| Task details |
Copy out all the entries exactly.

(Pixel coordinate grounding data)
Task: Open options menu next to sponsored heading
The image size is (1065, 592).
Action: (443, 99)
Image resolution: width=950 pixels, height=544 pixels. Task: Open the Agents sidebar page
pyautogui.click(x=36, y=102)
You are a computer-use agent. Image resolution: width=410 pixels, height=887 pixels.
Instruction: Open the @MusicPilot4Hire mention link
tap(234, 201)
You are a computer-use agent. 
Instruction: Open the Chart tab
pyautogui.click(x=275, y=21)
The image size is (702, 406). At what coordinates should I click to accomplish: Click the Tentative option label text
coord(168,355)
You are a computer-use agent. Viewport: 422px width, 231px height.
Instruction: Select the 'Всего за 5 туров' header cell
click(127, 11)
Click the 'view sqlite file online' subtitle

| Expected answer |
Task: Open options menu next to sponsored heading
The image size is (1065, 592).
Action: (443, 99)
Image resolution: width=950 pixels, height=544 pixels. Task: Open the Agents sidebar page
pyautogui.click(x=36, y=102)
You are a computer-use agent. Image resolution: width=410 pixels, height=887 pixels.
Instruction: Open the @MusicPilot4Hire mention link
tap(234, 201)
You are a computer-use agent. 
Instruction: Open the Chart tab
pyautogui.click(x=275, y=21)
The image size is (702, 406). At what coordinates should I click to accomplish: Click the Tentative option label text
coord(168,355)
You are a computer-use agent. Viewport: 422px width, 231px height.
Instruction: Select the 'Всего за 5 туров' header cell
click(127, 11)
Click the 'view sqlite file online' subtitle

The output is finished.